¡NUEVO LIBRO A LA VENTA! CARTAS PARA TIBY Publicado por Alexia editorial ¡CÓMPRALO YA!

jueves, 13 de agosto de 2026

¿Y cuándo publicas otro libro? (Una pregunta aparentemente inocente que puede provocar auténticos escalofríos en un escritor)

 




Oye, ¿y cuándo publicas otro libro?


Así, del mismo modo que te pueden preguntar si has comprado el pan, si te vas de vacaciones en verano o si has visto la peli de moda en el cine.

Bueno. Pues esa  preguntita, que cualquiera que se dedique a este sufrido oficio de contar historias con palabras ha escuchado, es algo muy curioso.
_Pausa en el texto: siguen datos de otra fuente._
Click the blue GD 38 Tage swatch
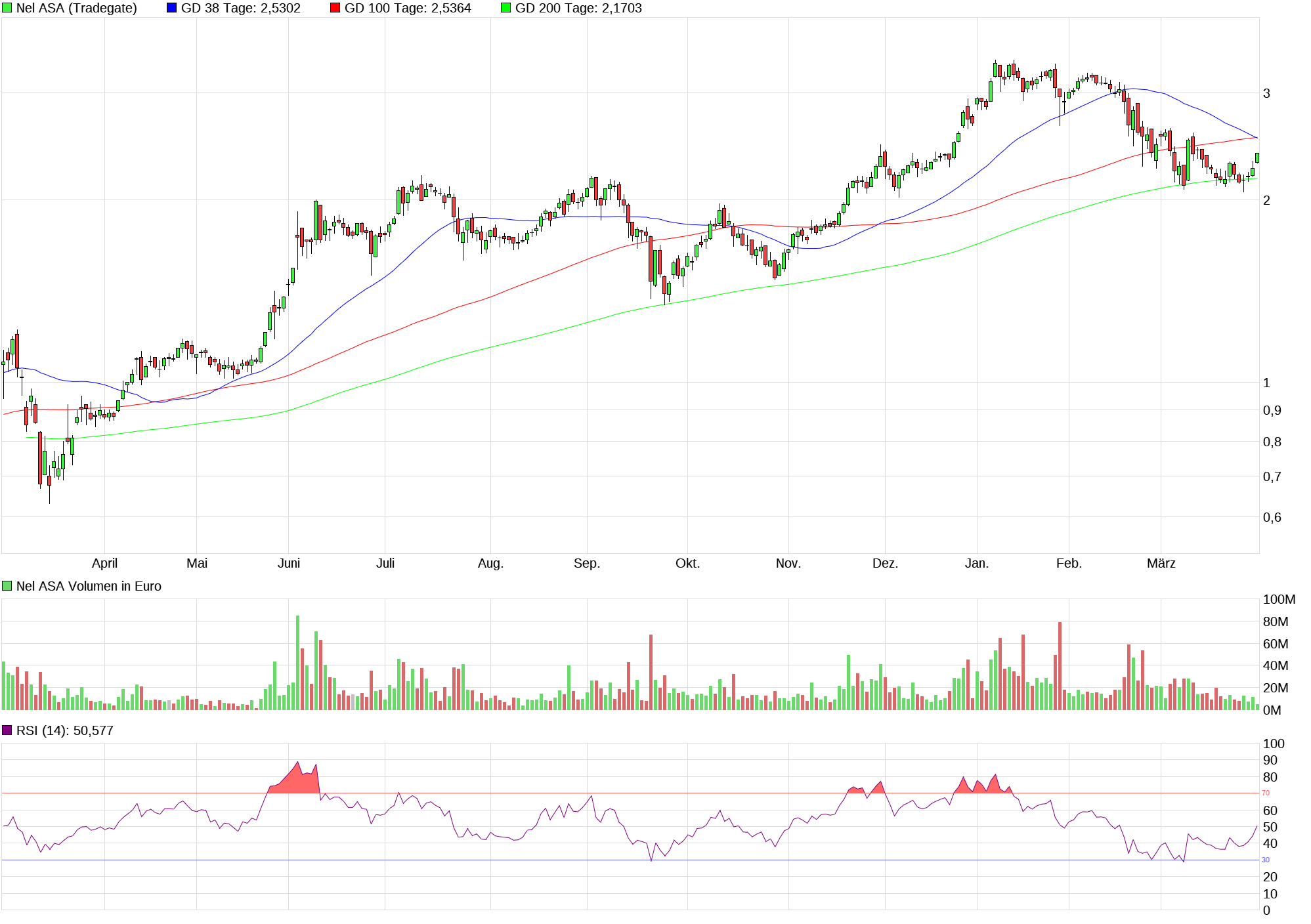Viewport: 1311px width, 924px height. pos(172,9)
Al principio hace gracia y cierta ilusión, más que nada, porque ves que la gente te identifica como escritor y eso es mucho. Luego, poco a poco, se va tornando algo oscura y, de algún modo, deseamos que el curioso de turno nos pregunte por la familia, los gatos o cualquier otra cosa.

¿Por qué?

Porque los escritores, los del montón o, dicho de otra forma, los que no somos bestsellers, ni salimos por la tele, ni nadie se molesta en llevar nuestras obras al cine, no tenemos una bola mágica, ni los hados nos hablan, ni el poder de la Fuerza nos hace ver el futuro. Dicho de otra forma, no tenemos ni idea de si ese proyecto en el que nos dejamos vida, corazón y pestañas e innumerables tazas de café, va a ver la luz en forma de libro alguna vez. Es más, y esto es algo que no todos entienden a juzgar por las miradas del respetable, a veces escribimos sabiendo que, casi con toda seguridad, la cosa no va a pasar de ahí. Pero, oiga, el vicio es el vicio y alguno hay que tener.
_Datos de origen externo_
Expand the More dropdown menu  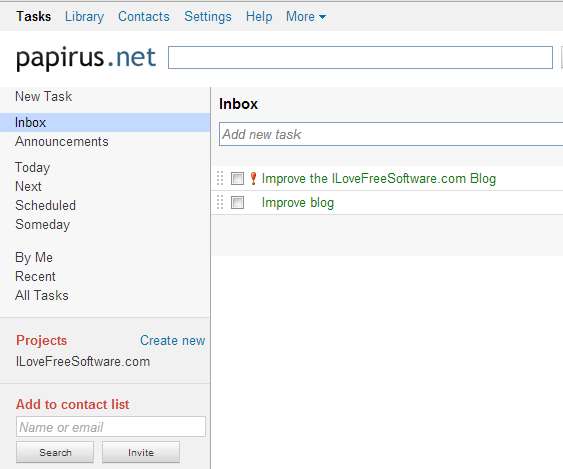pyautogui.click(x=306, y=17)
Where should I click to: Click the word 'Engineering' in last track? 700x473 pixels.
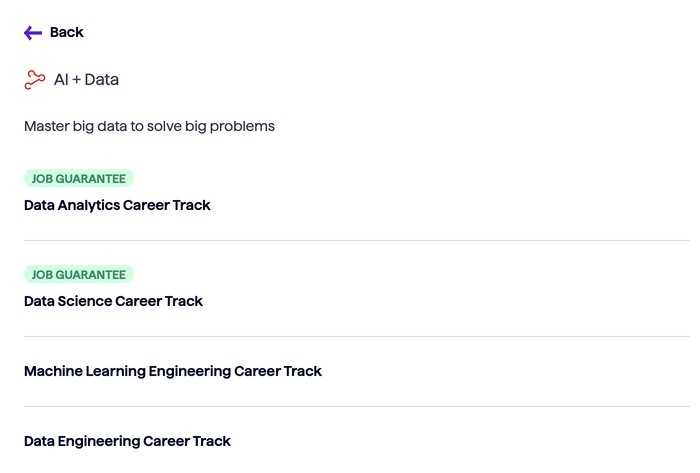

Cuando me preguntan  «Oye, ¿y cuándo publicas otro libro?» mi respuesta suele dejar con un palmo de narices al otro. Y es que, cuando este oye «no tengo ni idea», algo se descuadra, se rompe en su estructura cerebral. ¿Por qué? 

Porque el personal cree, con todas las de la ley, que esto es como cuando estás en un equipo de fútbol local y, con toda seguridad, vas a jugar los domingos. Vamos, que como has publicado uno, el resto llega como churros.

Pues no, amigos. Ni de broma. 

Publicar un libro no es garantía NINGUNA de que vayas a publicar otro. Ojo, que estoy hablando desde el punto de vista del escritor de a pie, ese cuya obra no es el libro de moda de turno. Es más, publicar doce libros no es garantía ninguna de que vaya a haber un número trece. Si esto fuera así, el escritor (repito, el normalito) viviría en un lugar paradisíaco de constante felicidad. Y todos los que damos trabajo a la pluma y al papel sabemos que no es así.

Lo curioso es el efecto que todo esto produce en nosotros, los escritores, un efecto que, en realidad, no sabemos explicar. Porque aunque no sepamos qué nos puede deparar el futuro, aunque revisemos doscientas veces al día el correo a ver si la editorial ha contestado, aunque miremos de reojo al montón de negativas que se van acumulando en alguna parte la bandeja de entrada, hay una fuerza misteriosa (llámalo karma, llámalo energía o llámalo Dios, que dijo aquel) que nos impulsa a sentarnos delante del folio en blanco, sea el de toda la vida o el de la pantalla del ordenador, y nos dejemos la vida inventando historias que no existen salvo en la punta de nuestro bolígrafo.

Así que, por todos ellos y por mí el primero, levanto mi taza de café. 

Porque no sé cuándo publicaré el próximo libro. 

Ni siquiera sé si publicaré el siguiente.

Pero mañana volveré a sentarme con el boli en la mano.

Porque el vicio es el vicio.

Y, como dijo aquel, que la fiesta no pare.